Camilla llamó de inmediato a la jefa del servicio de la casa. Pero antes de que pudieran dirigirse a la sala ubicada en un rincón de aquella lujosa residencia, el sonido de unas ruedas de maleta descendiendo por la escalera principal llamó la atención de todos.

Una mujer bajaba los escalones con dificultad, arrastrando una maleta casi demasiado grande para llevarla sola.

Luciana.

Una vez más, aquella mujer se convirtió en el centro de todas las miradas.

Incluida la de Rowan, que ahora podía verla con mucha mayor claridad. Se quedó inmóvil un instante.

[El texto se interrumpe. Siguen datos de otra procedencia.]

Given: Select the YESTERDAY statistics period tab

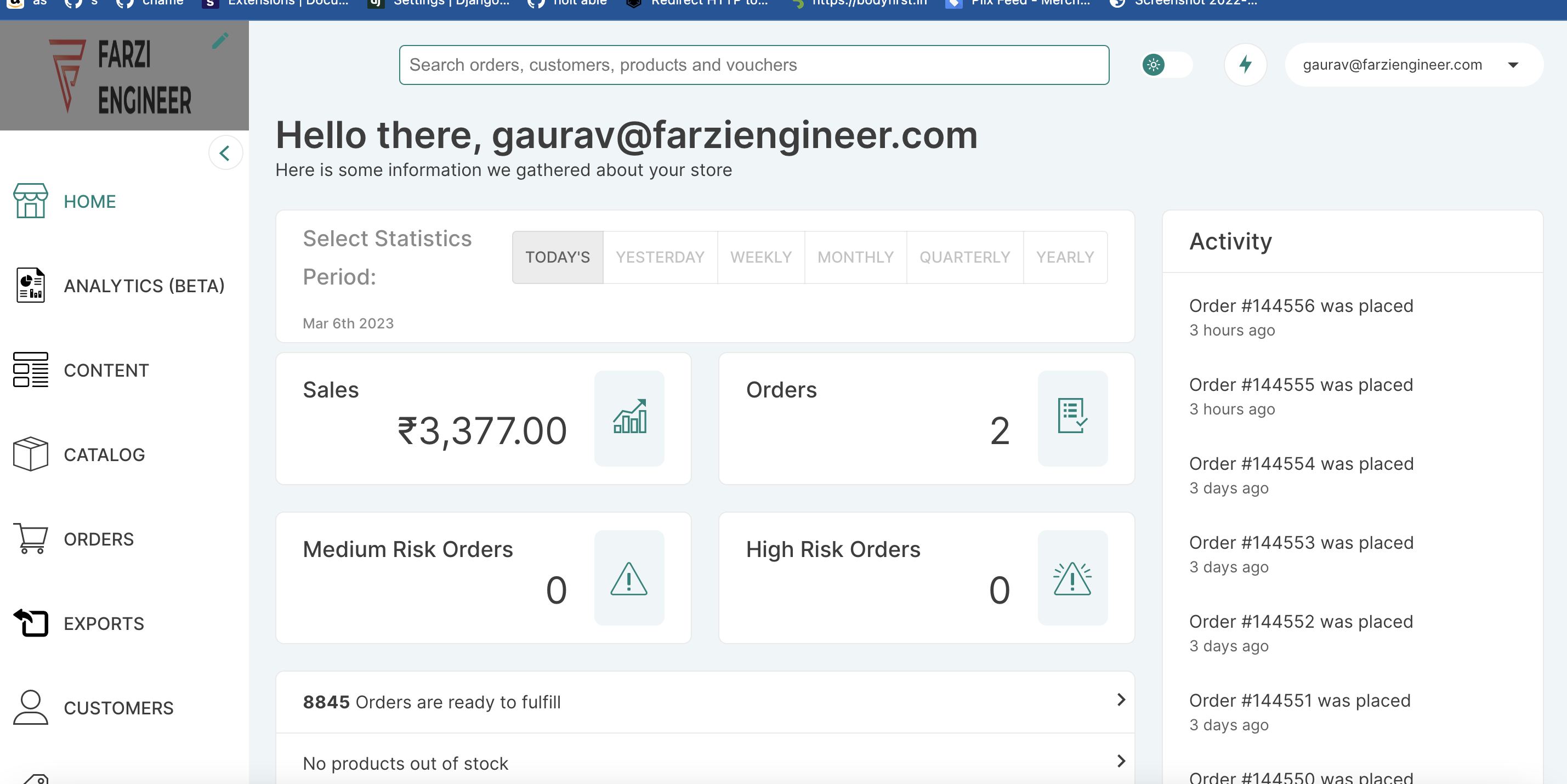Looking at the screenshot, I should [x=660, y=256].
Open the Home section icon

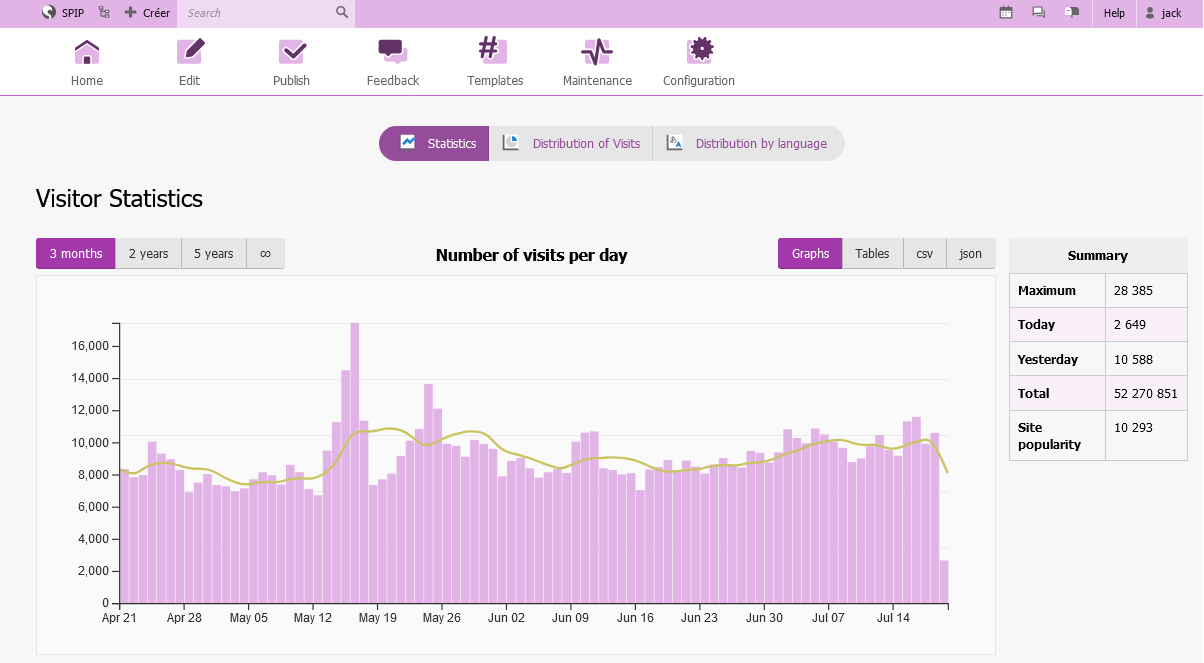87,52
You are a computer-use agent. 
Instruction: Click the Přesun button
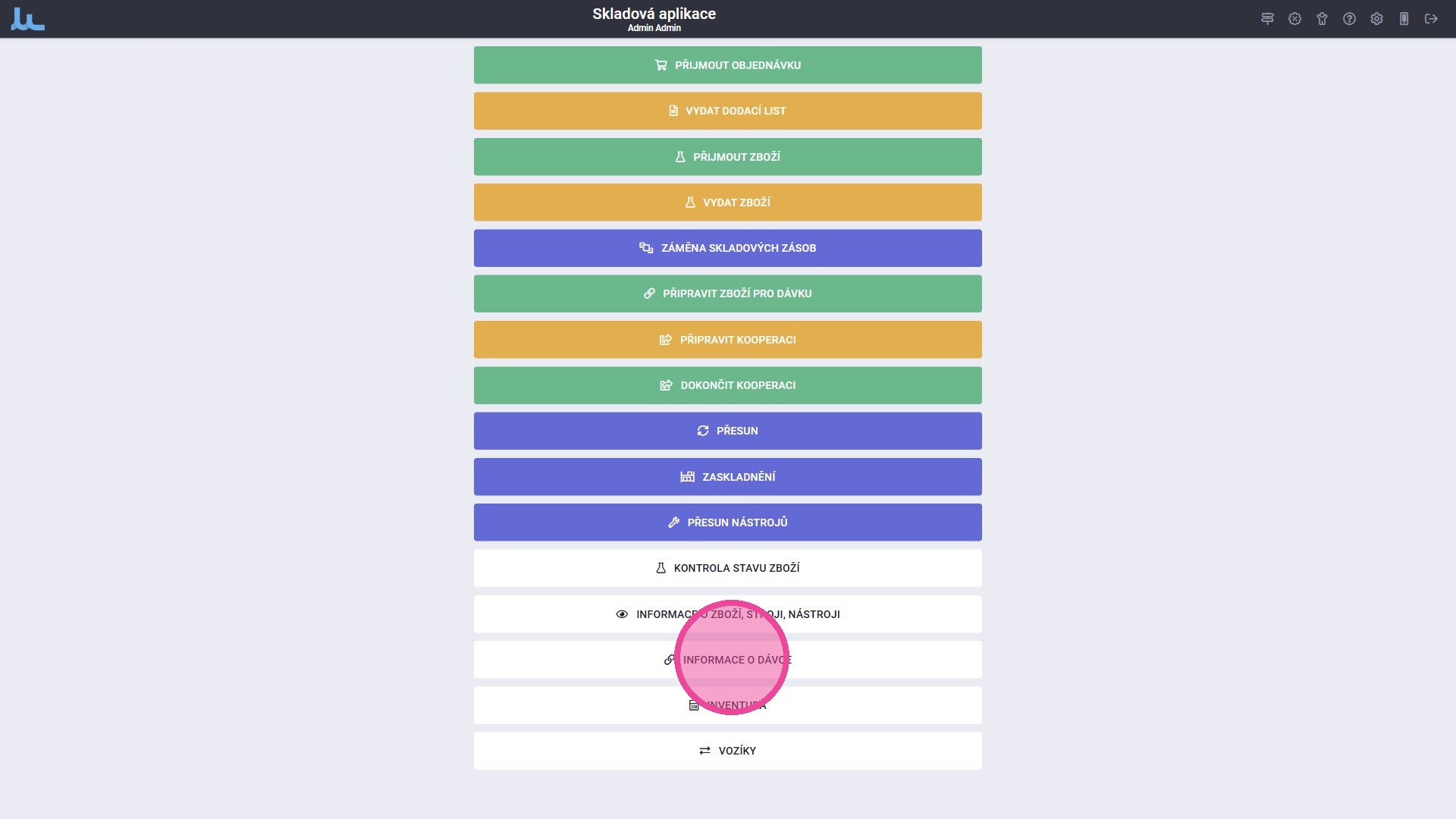click(x=727, y=431)
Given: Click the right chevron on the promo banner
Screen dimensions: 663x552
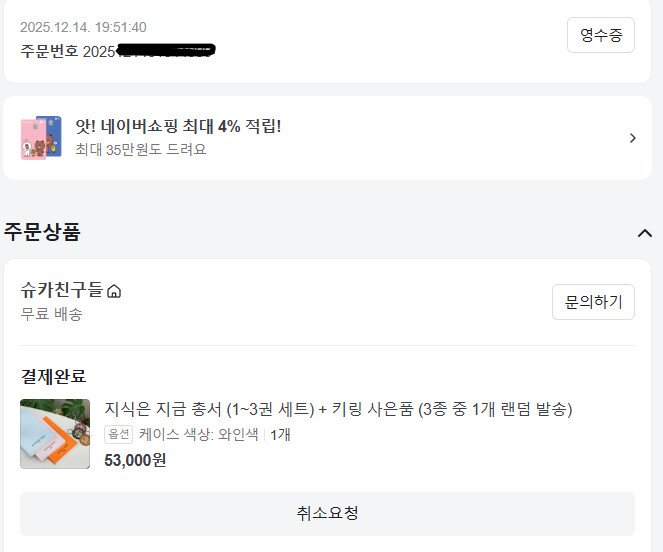Looking at the screenshot, I should coord(632,138).
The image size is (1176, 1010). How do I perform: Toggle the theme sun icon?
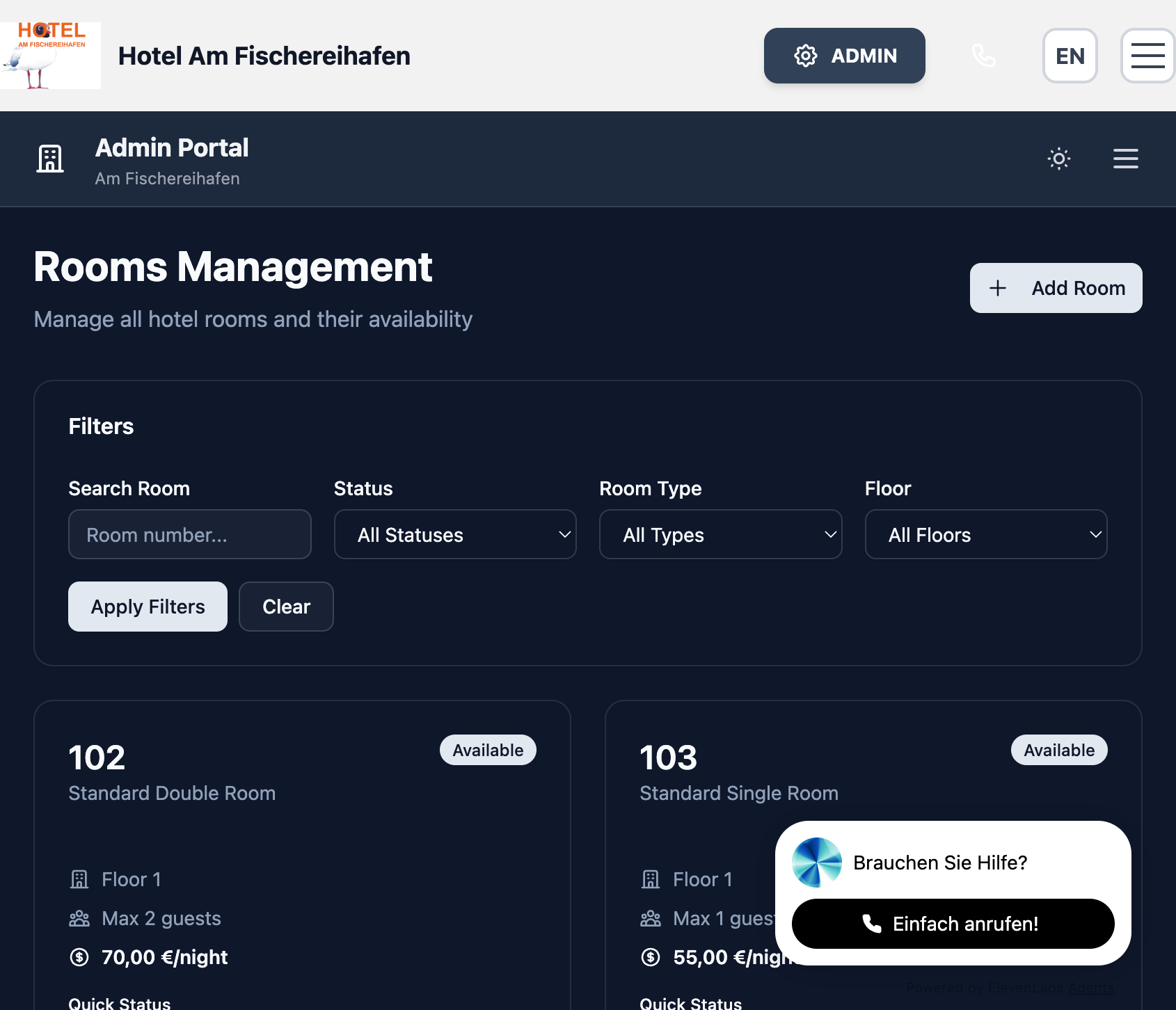[1058, 159]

Y confirmó lo que ya sospechaba: era ella a quien Dante había abofeteado sin piedad.

«Empacaste muy rápido».

Vivian sonrió con abierta satisfacción.

«Mejor así. No tendré que seguir viéndote merodear por esta casa».

Luciana no respondió.

Su mirada recorrió lentamente uno por uno los rostros que tenía delante. Había una persona desconocida entre ellos, pero no le importó. Toda su atención estaba puesta en quienes alguna vez habían formado parte de su vida.

Sobre todo en Dante Russo.

El hombre al que una vez amó con toda el alma.

Luego en la hermosa mujer que estaba a su lado.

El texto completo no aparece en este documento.